Отец медленно вытащил из Костиных волос руку и сдержанно сказал:
— Случается и так… Что ж в этом такого? Я не враг себе и не из робких, не из тех, кто боится собственной тени и кого может хватить инфаркт от свистка орудовца или инспектора ГАИ, не забывай — я братишка, морячок, флотский, и ни перед кем не унижаюсь… Клиенты охотятся за мной, а не я за ними… И, к твоему сведению, я ни у кого ничего не прошу, не клянчу, а дают сами — не отказываюсь… Ужасно плохой у тебя папка, правда?
— А ты думаешь — хороший? — в упор посмотрел на него Костя.
— Слушай, сынок, что с тобой стало? — грустно покачал головой отец. — Раньше ты был понятливей… Может, от кого-нибудь набрался?
— Ни от кого. — Этот вопрос удивил Костю.
— Ты говоришь свои слова?
— А то чьи же? — Костя еще больше удивился. На кого отец намекает? Он все время на кого-то намекает! И он, и мама.
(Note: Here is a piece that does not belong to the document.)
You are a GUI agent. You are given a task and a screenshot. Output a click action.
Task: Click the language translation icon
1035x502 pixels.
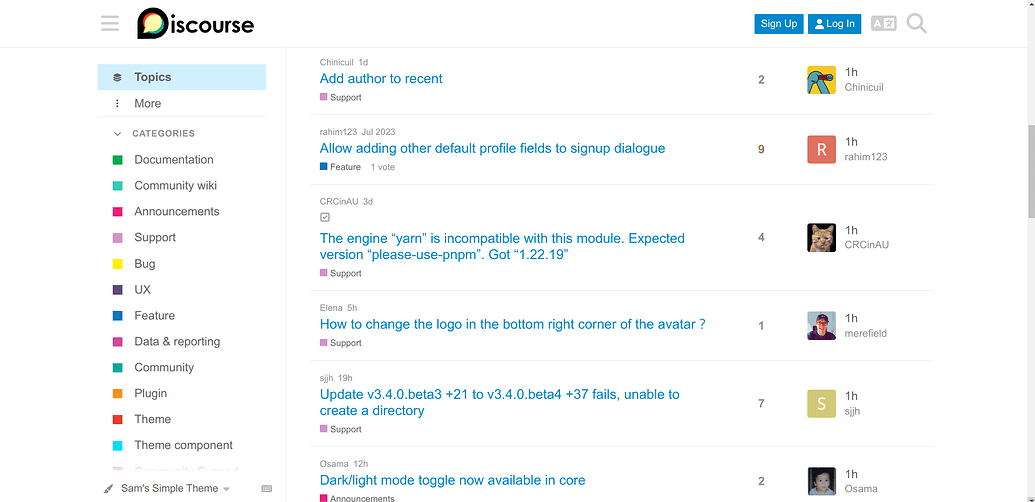pos(883,23)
— Все, — сказал отец. — Есть еще вопросы? Выкладывай все сразу, чтоб больше не возвращаться к этому… А еще лучше вот что: напиши-ка и вывеси в доме специальную инструкцию в сто пунктов, что твоему отцу разрешается делать и что не разрешается… Буду выполнять. А сейчас пойдем-ка лучше посидим у подъезда, подышим свежим воздухом, — предложил отец подобревшим голосом. — А то голова трещит после работы, да и скучно одному…
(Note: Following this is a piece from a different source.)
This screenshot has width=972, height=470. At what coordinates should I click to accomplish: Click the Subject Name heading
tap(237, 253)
— А Семен Викентьевич на что? — сказал Костя. — У него такой нюх на тебя — сразу выбежит…
— Ох и стервец ты! — Отец улыбнулся. — Ох и обормот! Никакого почтения к старости! Никому житья не даешь! — Отец с силой потряс его за плечи, и Костя в который уже раз ощутил знакомый с детства и навсегда связанный с отцом, исходящий от его жилистых рук слабый запах бензина. Отец был в костюме с сувенирным галстуком со стеклышками-блестками; носить эти галстуки здесь считалось высшим шиком, их по специальному заказу изготовляли для отдыхающих в Кипарисах, изображая на ткани по желанию заказчика летящую чайку, якорек, три кипариса или загорающую на пляже девушку с красивой фигурой — у отца был полный набор этих сувенирных, с блестками, галстуков.
— Пап, а кроме шуток, — продолжал свою атаку Костя. — Почему ты с ним водишься? Ведь все в доме его презирают. Он лишь кажется правильным и заботливым, а сам склочник, ему бы поначальствовать, и никому нет от него житья…
— С чего ты это взял? — привычным для себя тоном балагура и насмешника проговорил отец. — По-моему, он ничего… Занятный старичок, бывает занудой, но не всегда же…
Костя стал хмуриться.
— Я у тебя спрашиваю серьезно, а ты… Ну скажи правду, почему? Разве он хороший человек?
— А что такое хороший? Для одних он может быть и так себе, дрянцо, а для других и хороший… Не можешь допустить такого?
— А для тебя он какой?
— Ты опять пристал с ножом к горлу? Со мной разделался, так теперь за него?
— Папа, с тобой можно хоть раз поговорить серьезно?
— Можно. Так вот: я от него не в полном восторге, но чего мне с ним ссориться? Живет, ну и пусть живет… Нас с тобой не трогает, а иногда дает полезные советы…
— А то, что он трогает других, тебе все равно? Если б ты знал, как он угрожал Полозову за то, что тот не успел еще прописать Филонова с женой! Какое его дело? А как он мешает жить нашим ребятам… Ну почему он суется во все?
— А зачем мне это знать? — сказал отец. — Уволь! У меня своих забот по горлышко, — отец показал ребром ладони, — с собственными огольцами, например, сладить не могу…
— А я ненавижу его! — рубанул Костя.
— Уж больно ты свиреп, сын. Значит, плавки не понравились?
— Почему же? Спасибо… — Костя протянул руку к целлофановому пакету. Не взять их значило обидеть отца, а Костя не хотел его обижать, потому что разговор у них еще не был окончен. — А Леньке купил что-нибудь? Не разорвет меня на куски? — спросил Костя, потому что знал: младший брат начинал дуться на него, если отец забывал что-то покупать и ему, или если подарок, доставшийся Косте, был, на его взгляд, более интересным…
— Как же можно забыть Леника? — Отец щелкнул зажигалкой, закурил сигарету и, напевая, ушел из дому.
Косте очень хотелось договорить с ним, доспорить, объяснить, что отец не прав. Он не вытерпел, спустился вниз и осторожно выглянул из подъезда: а вдруг отец один?
Отец был не один. Он сидел на скамейке и, покуривая, посмеиваясь, разговаривал с Филоновым, сталеваром из Макеевки, снимавшим комнату у Полозова, того самого, которому грозил Семен Викентьевич. Костя вернулся к себе.